HealthDay News — Men who ate a moderate amount of chocolate on a regular basis had a lower risk for stroke, Swedish researchers found.
Those who ate a median 62.9 g of chocolate per week had a 17% lower risk for any type of stroke compared with those who at 0 g (relative risk=0.83; 95% CI:0.70-0.99), Susanna C. Larsson, PhD, of the Karolinska Institute in Stockholm, and colleagues reported in Neurology.
“The beneficial effect of chocolate consumption on stroke may be related to the flavonoids in chocolate,” Larsson said in a statement. “Flavonoids appear to be protective against cardiovascular disease through antioxidant, anti-clotting and anti-inflammatory properties.”
She added that the compounds may play a role in decreasing LDL blood concentrations and oxidation, as well as in improving endothelial function.
Larsson and colleagues analyzed the association between chocolate consumption and stroke risk in a prospective cohort study involving 37,103 men, aged 45 to 79 years, during a mean study period of 10.2 years. Additionally, the authors conducted a meta-analysis of five studies, including the current study, comparing men and women with the highest chocolate consumption with the group with the lowest consumption.
In the prospective study, the researchers collected information about participant education, weight, height, smoking, physical activity, aspirin use, history of hypertension, family history of myocardial infarction before age 60, alcohol consumption and diet at baseline.
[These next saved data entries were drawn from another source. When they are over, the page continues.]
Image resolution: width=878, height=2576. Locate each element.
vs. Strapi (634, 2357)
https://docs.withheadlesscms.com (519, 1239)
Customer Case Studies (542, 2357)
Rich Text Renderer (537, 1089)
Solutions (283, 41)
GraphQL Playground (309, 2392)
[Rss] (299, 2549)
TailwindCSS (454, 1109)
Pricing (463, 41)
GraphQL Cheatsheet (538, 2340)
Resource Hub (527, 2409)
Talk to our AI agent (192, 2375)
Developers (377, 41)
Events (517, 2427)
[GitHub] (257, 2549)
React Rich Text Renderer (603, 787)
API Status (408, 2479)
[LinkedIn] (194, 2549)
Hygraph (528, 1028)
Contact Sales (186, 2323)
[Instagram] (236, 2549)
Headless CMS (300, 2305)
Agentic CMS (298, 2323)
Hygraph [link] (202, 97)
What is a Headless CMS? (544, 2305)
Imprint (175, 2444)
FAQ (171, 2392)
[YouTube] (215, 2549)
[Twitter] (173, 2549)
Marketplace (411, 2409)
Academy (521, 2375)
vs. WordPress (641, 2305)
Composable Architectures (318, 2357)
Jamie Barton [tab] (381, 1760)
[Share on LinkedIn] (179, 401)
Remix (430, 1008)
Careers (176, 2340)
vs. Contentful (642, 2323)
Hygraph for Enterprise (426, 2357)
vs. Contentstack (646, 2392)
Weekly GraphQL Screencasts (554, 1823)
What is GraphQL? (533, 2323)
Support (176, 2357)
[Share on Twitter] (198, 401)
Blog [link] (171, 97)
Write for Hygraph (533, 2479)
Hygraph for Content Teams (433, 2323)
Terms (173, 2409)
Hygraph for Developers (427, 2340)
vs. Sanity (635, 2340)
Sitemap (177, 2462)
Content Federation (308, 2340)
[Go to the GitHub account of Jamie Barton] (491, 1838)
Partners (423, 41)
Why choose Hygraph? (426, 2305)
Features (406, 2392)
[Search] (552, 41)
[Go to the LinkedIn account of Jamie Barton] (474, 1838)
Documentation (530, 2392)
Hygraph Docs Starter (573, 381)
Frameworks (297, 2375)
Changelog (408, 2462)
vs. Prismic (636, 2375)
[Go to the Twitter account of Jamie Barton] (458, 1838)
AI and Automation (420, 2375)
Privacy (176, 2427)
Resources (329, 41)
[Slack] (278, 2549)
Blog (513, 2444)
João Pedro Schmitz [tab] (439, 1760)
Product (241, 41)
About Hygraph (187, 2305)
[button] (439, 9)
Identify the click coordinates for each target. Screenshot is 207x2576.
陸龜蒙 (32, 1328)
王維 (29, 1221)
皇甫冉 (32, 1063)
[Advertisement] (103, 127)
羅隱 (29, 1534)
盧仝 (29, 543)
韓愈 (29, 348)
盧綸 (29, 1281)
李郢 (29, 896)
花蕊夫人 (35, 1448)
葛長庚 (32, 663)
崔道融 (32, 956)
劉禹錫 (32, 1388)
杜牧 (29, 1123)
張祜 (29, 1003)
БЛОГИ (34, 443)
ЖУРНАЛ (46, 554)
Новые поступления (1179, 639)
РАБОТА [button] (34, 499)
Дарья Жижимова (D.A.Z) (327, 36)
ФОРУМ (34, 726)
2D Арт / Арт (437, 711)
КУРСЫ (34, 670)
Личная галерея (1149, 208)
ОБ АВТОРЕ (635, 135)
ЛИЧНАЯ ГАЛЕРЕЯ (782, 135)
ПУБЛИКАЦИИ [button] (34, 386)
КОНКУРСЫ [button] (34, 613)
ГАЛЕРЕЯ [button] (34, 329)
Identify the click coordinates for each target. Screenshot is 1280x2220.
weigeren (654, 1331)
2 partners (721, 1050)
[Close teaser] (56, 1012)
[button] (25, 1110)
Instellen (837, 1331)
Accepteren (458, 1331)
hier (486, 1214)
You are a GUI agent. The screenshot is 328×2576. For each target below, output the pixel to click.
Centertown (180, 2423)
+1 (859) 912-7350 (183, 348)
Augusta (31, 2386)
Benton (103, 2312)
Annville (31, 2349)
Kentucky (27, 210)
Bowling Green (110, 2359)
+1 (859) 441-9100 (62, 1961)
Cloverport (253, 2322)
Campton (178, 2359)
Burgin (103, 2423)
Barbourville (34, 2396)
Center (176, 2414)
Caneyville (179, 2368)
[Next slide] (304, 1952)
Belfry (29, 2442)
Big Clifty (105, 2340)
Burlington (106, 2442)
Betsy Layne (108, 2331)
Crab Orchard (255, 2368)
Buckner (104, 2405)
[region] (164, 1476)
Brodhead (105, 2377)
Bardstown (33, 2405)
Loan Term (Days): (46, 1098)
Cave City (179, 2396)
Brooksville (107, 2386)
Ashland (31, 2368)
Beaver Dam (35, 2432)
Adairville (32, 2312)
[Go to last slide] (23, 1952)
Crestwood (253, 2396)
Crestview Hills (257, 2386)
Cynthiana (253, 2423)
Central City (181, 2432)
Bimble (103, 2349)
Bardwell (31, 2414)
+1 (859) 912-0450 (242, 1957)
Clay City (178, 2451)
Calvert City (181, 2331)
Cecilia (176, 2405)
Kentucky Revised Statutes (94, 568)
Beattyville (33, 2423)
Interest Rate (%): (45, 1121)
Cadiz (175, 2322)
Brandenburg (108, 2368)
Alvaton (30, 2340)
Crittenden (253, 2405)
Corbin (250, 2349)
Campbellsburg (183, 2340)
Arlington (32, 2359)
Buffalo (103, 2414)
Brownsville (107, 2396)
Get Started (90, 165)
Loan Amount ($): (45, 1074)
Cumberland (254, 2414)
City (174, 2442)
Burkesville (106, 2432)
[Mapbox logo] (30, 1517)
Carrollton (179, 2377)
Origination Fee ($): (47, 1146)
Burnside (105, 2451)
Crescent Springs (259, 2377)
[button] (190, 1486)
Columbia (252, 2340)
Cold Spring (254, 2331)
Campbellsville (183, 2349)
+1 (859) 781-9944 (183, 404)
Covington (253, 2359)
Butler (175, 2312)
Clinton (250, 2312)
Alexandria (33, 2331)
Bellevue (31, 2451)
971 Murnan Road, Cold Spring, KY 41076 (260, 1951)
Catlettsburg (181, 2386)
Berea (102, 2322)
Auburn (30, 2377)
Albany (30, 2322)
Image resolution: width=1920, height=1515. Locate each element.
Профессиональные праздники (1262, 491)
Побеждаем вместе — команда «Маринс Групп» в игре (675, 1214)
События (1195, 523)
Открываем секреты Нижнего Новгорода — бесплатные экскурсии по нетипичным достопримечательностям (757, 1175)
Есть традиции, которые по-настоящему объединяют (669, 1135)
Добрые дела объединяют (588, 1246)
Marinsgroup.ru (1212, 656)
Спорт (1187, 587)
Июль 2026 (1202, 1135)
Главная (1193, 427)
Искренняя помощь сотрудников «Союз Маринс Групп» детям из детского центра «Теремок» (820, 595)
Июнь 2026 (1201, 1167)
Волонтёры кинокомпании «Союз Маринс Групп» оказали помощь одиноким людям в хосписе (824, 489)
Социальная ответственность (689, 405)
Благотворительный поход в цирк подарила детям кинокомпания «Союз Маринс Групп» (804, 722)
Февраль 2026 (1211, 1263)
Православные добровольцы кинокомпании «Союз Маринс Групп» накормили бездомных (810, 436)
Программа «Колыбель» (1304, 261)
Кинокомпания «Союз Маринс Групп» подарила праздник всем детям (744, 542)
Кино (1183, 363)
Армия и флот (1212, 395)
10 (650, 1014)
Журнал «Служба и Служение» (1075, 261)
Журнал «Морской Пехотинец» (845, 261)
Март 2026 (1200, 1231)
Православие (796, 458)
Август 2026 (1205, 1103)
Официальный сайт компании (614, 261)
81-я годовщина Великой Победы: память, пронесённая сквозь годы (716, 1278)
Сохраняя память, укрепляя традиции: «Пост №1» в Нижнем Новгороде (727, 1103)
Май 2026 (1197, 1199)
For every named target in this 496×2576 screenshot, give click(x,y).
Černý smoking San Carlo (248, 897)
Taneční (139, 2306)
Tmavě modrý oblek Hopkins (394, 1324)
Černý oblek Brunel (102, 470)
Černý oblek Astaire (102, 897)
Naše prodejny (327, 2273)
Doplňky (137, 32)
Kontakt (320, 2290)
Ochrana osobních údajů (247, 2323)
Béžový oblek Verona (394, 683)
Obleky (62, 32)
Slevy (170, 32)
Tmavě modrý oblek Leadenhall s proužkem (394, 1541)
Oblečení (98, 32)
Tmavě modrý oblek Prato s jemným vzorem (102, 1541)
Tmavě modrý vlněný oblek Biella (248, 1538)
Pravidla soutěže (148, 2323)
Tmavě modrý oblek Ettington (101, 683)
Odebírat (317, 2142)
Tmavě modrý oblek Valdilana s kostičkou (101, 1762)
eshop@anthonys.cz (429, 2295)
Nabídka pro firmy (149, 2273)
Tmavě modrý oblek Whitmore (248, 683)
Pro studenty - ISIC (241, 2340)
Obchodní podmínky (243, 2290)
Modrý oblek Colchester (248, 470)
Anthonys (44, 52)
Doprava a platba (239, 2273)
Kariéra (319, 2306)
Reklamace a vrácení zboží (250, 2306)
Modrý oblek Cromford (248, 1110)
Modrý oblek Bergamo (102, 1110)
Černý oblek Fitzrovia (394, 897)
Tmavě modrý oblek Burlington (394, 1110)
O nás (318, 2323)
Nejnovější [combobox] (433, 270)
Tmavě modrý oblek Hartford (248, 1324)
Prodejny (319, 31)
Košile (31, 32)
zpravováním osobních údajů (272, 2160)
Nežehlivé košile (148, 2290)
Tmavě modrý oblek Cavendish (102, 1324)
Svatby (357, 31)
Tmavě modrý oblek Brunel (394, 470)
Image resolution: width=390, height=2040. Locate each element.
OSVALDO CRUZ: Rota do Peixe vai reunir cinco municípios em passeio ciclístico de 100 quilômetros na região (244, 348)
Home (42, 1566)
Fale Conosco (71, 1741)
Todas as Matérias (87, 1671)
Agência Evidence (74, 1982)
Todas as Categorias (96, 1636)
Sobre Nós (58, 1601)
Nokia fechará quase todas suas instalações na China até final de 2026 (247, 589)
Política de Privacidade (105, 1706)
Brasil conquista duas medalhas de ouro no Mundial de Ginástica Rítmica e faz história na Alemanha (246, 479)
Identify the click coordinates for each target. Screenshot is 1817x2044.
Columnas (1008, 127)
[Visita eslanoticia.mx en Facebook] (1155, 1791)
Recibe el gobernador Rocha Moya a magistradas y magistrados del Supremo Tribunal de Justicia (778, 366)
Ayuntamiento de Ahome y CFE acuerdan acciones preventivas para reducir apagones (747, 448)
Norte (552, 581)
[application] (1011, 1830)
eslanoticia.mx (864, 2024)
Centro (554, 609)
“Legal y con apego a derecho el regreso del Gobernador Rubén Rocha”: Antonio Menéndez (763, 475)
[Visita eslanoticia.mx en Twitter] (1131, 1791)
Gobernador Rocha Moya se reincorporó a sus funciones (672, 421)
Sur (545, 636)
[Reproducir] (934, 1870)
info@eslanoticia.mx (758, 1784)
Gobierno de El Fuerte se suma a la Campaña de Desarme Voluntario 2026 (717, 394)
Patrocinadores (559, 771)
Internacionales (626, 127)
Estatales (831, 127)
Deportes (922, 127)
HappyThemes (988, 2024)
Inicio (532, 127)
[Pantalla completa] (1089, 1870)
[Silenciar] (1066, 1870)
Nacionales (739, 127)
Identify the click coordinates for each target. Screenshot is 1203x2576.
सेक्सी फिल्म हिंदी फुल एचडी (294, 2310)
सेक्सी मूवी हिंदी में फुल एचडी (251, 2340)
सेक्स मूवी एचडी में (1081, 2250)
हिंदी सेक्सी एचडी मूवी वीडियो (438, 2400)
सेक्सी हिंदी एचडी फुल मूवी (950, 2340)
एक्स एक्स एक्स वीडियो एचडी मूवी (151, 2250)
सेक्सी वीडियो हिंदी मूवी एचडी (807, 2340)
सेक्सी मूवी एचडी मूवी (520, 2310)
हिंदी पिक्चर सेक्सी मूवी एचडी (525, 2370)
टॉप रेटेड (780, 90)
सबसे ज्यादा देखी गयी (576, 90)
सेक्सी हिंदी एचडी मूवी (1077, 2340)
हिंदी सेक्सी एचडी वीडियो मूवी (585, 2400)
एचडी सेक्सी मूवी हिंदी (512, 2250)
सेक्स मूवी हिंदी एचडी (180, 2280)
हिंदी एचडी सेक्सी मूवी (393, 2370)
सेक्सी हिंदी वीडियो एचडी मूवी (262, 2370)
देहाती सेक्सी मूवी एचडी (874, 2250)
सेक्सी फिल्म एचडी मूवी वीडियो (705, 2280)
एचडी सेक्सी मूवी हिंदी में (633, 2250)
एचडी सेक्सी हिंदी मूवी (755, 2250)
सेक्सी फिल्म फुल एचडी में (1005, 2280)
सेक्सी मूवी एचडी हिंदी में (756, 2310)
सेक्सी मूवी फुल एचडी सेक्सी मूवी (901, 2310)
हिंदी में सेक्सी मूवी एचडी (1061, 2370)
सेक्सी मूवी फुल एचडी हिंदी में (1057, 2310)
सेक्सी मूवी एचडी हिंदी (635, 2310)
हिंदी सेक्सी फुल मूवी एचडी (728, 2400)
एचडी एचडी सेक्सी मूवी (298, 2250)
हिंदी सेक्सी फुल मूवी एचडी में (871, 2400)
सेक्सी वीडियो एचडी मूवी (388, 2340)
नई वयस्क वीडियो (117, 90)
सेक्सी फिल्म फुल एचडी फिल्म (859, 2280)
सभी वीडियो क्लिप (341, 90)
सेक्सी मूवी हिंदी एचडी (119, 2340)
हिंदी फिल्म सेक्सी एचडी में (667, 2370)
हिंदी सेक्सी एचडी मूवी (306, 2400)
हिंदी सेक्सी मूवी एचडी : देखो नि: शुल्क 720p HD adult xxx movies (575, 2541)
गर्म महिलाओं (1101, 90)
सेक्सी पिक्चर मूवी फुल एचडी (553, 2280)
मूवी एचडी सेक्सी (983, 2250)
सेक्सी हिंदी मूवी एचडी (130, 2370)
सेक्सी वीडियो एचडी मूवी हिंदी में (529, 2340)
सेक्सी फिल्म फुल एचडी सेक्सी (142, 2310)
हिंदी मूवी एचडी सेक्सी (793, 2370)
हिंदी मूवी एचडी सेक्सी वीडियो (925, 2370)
They assessed weekly chocolate consumption using a food frequency questionnaire at baseline and quartiles of <12 g/week, 12 to 19.5 g/week, 19.6 to 51.5 g/week, and ≥51.6 g/week based on age-adjusted frequency values.
During the follow-up period 1,511 cerebral infarctions, 321 hemorrhagic strokes and 163 unspecified strokes were reported.
The researchers found that men who had the highest chocolate consumption (median 62.9 g/week) had a 17% lower risk for stroke (relative risk, 0.83; 95% CI: 0.70-0.99) compared with those who did not eat any chocolate, with no difference noted based on type of stroke. This amounted to 12 fewer strokes per 100,000 person-years.
An inverse relationship between chocolate consumption and stroke was observed in men without a history of hypertension (RR=0.76; 95% CI: 0.62-0.93; P=0.006), but not in those with hypertension (RR=1.04; 95% CI: 0.77-1.41).
In the five study meta-analysis that involved 4,260 stroke cases, the researchers observed a similar 19% risk reduction in stroke among those who consumed the most chocolate vs. those who consumed the least (RR=0.81; 95% CI: 0.76-0.90. The follow-up range in all studies was 8 to 16 years and a total of 4,260 strokes were recorded.
Participants who ate the most chocolate were younger, had a university education, and were less likely to be current smokers, have a history of hypertension or atrial fibrillation. They were also leaner and more likely to consume more alcohol, red meat, fruits and vegetables.
Limitations of the prospective study included the single, self-reported nature of chocolate consumption at baseline, lack of differentiation between milk and dark chocolates and the potential for residual confounding factors.